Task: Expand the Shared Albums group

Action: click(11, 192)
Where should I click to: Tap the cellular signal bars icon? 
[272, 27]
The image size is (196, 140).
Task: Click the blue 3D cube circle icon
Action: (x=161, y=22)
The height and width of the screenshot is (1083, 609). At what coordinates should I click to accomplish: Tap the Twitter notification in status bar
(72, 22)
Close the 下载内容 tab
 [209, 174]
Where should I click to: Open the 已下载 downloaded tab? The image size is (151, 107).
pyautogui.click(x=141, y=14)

___

Reproduce the data. Match each line exactly.

* Finished task *
Task: Expand the Shared Albums group

Action: click(11, 192)
Where should I click to: Tap the cellular signal bars icon? 
[272, 27]
The image size is (196, 140).
Task: Click the blue 3D cube circle icon
Action: (x=161, y=22)
The height and width of the screenshot is (1083, 609). At what coordinates should I click to accomplish: Tap the Twitter notification in status bar
(72, 22)
Close the 下载内容 tab
 [209, 174]
Where should I click to: Open the 已下载 downloaded tab? The image size is (151, 107).
pyautogui.click(x=141, y=14)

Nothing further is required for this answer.